Cezanın infaz edilmesi bazı hak ve özgürlüklerden yoksun bırakılmayı gerektiriyor ise de hükümlünün hiçbir hakkı bulunmadığı anlamına gelmez. Gerçekten hükümlü de bir insandır ve mahkum olduğu süre içinde insanca ve adil bir muamele görmelidir. Nitekim Anayasa m. 17’de düzenlenen yaşam hakkı, işkence ve eziyet yasağı esasen bu ilkeyi ifade etmektedir. Bu, haysiyetli yaşam hakkının da bir uzantısıdır. Hükümlü ile özgür bir insan arasında insanlık haysiyetini rencide eden farklar yaratılamaz.
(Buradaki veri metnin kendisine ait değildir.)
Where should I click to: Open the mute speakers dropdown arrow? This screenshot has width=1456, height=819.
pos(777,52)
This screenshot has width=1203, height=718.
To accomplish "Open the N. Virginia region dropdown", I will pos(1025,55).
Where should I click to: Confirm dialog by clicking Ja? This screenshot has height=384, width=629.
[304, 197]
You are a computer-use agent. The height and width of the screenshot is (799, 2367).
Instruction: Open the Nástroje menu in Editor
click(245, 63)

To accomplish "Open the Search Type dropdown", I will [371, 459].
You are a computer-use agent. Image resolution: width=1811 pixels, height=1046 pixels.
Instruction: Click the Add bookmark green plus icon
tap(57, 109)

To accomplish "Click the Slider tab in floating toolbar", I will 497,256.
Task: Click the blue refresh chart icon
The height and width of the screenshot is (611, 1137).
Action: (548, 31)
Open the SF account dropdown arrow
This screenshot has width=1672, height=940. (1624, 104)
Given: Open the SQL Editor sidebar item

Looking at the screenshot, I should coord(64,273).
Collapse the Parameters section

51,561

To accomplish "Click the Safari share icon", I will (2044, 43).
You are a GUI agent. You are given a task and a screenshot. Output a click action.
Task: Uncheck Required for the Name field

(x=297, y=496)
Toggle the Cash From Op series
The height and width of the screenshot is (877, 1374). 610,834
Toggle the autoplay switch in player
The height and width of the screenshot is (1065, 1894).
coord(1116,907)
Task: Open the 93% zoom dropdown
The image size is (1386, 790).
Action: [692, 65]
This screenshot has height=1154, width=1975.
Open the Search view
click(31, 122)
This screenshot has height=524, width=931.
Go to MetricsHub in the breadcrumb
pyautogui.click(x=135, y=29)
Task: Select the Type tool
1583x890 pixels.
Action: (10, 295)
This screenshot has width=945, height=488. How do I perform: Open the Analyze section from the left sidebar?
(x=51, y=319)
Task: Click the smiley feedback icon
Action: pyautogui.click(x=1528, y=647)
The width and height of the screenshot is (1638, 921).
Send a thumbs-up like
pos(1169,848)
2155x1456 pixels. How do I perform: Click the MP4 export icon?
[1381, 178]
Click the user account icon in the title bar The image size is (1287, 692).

Hükümlü tüm haklarından yoksun bırakılmış bir kişi sayılamaz. İnsan Hakları Avrupa Sözleşmesi (İHAS) m. 3’e göre de hiç kimse işkenceye, insanlık dışı veya onur kırıcı ceza ya da işleme tabi tutulamaz. O halde infazın her aşamasında istisnasız insanca infaz ilkesine uyulmalıdır.
Elbette hükümlüye infaz sırasında cezasıyla bağdaşacak şekilde bazı hak ve özgürlüklerden yararlanmasına yönelik olarak kısıtlamalar getirilebilir. Ancak hiçbir zaman eziyet ve işkence yapılamaz; disiplin ile ilgili konularda bile insan haysiyetiyle bağdaşmayan işlemler uygulanamaz. Hükümlünün hak ve özgürlüklerine getirilecek kısıtlamalar cezanın amaçları ile orantılı olmalıdır.
Cezaların insanca infazı ile ilgili olarak ortaya konulan ana ilkeler şu şekilde sıralanmaktadır:
• Tutuklu ve hükümlüye sahip oldukları haklar yazılı olarak derhal bildirilmelidir. Bu kişiler okuryazar olmasa dahi söz konusu haklar sözlü olarak bildirilmelidir.
• Hakların kullanımında işlenen suçun niteliği ve türü dikkate alınmaz. Tutuklu veya hükümlü olmak yeterlidir.
• Eşitlik ilkesinin bir sonucu olarak hakların kullanımında ırk, dil, din, cinsiyet, siyasal veya diğer görüşler, ulusal veya toplumsal köken, mülkiyet, doğum veya diğer statüler ayrım nedeni olamaz.
• Hakların çiğnenmesi durumunda yargı yolu açık olmalıdır (Anayasa m. 125/1).